Stored data:
____

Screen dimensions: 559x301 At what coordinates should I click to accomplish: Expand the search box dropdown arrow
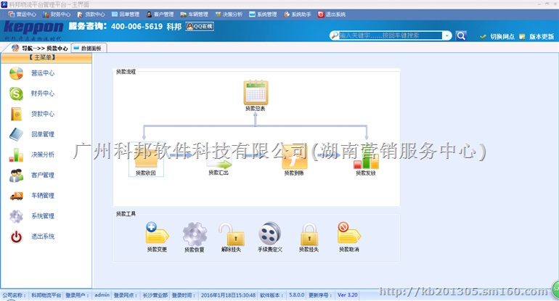tap(446, 35)
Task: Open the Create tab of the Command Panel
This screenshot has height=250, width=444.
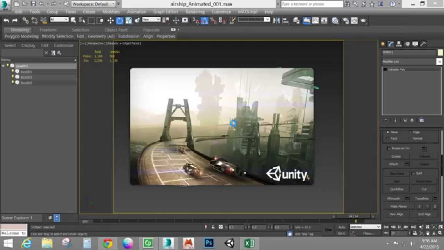Action: point(382,44)
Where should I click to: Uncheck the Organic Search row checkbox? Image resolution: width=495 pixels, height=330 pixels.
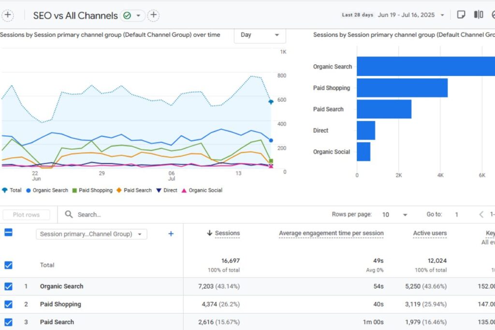8,287
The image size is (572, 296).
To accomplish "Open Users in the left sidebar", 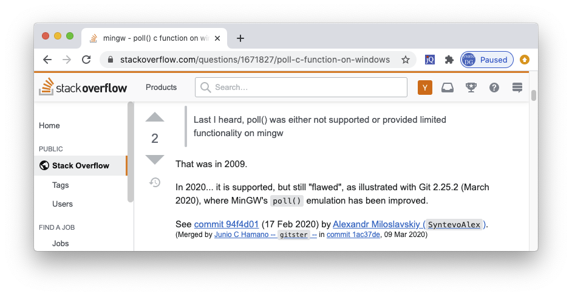I will [63, 204].
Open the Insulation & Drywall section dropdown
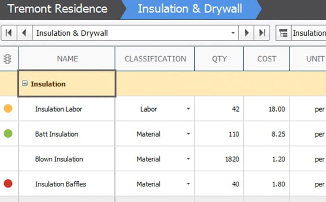 [233, 33]
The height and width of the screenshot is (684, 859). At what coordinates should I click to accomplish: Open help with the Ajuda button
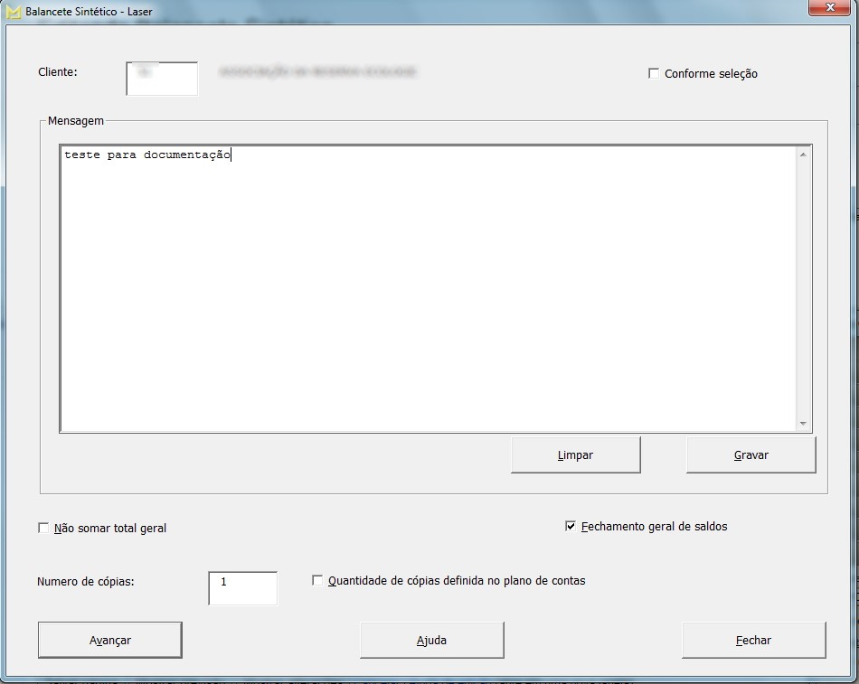pos(431,640)
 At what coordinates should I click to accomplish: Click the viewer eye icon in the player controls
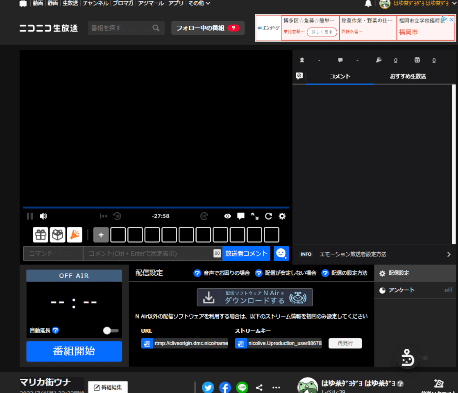[227, 216]
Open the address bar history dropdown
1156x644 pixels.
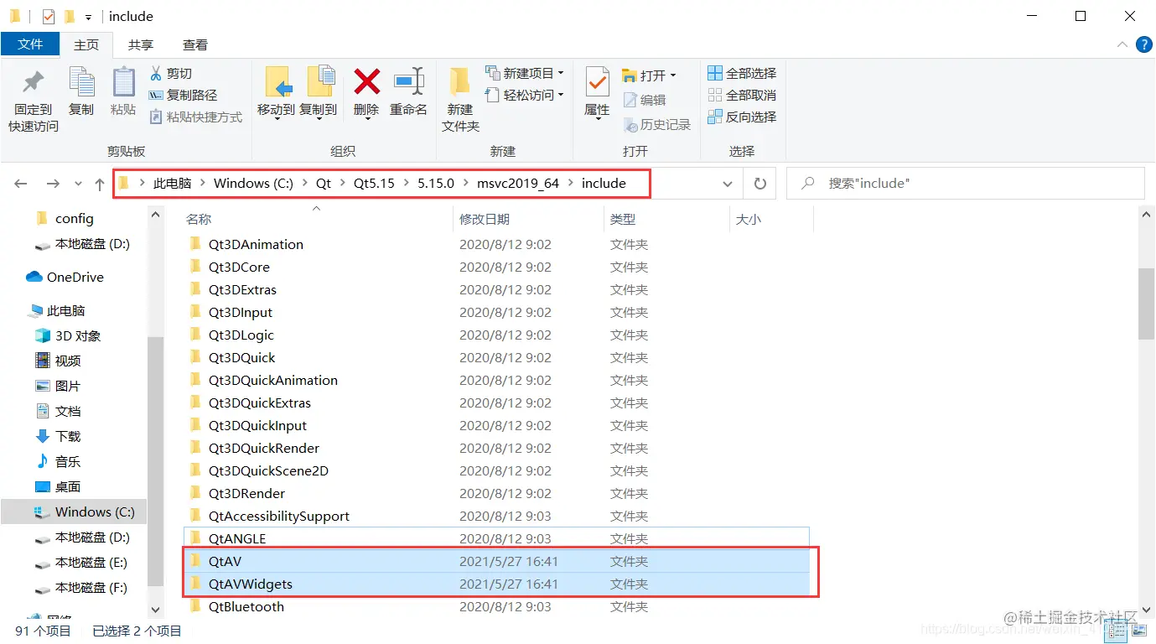[x=728, y=183]

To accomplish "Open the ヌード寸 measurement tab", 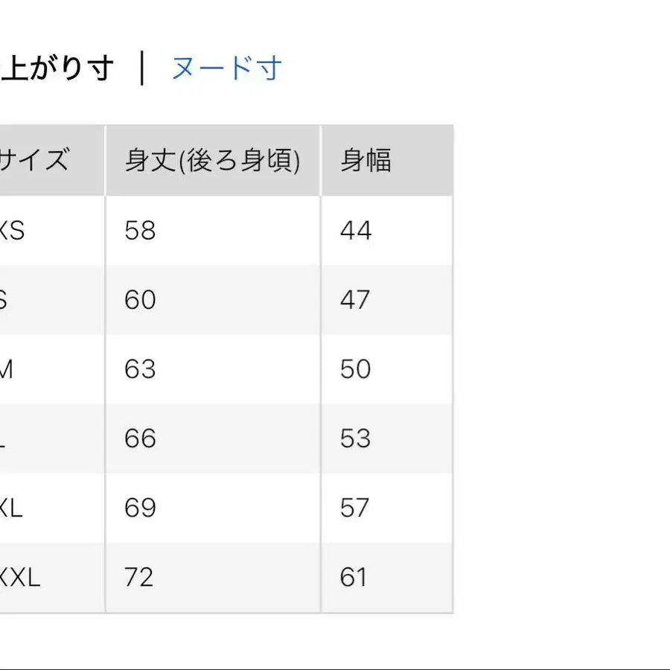I will tap(227, 68).
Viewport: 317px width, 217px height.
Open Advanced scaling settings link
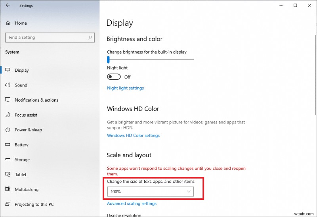click(x=132, y=204)
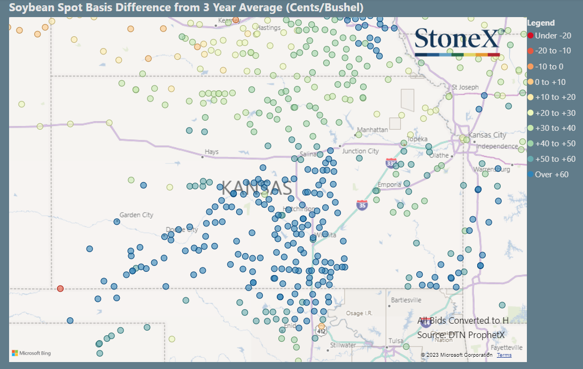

____

Retype the lines exactly. Begin at the one that holds "Viewport: 317px width, 217px height.", stop at the last line of the entries above, and drop the pictures.

Viewport: 317px width, 217px height.
Open Advanced scaling settings link
click(x=132, y=204)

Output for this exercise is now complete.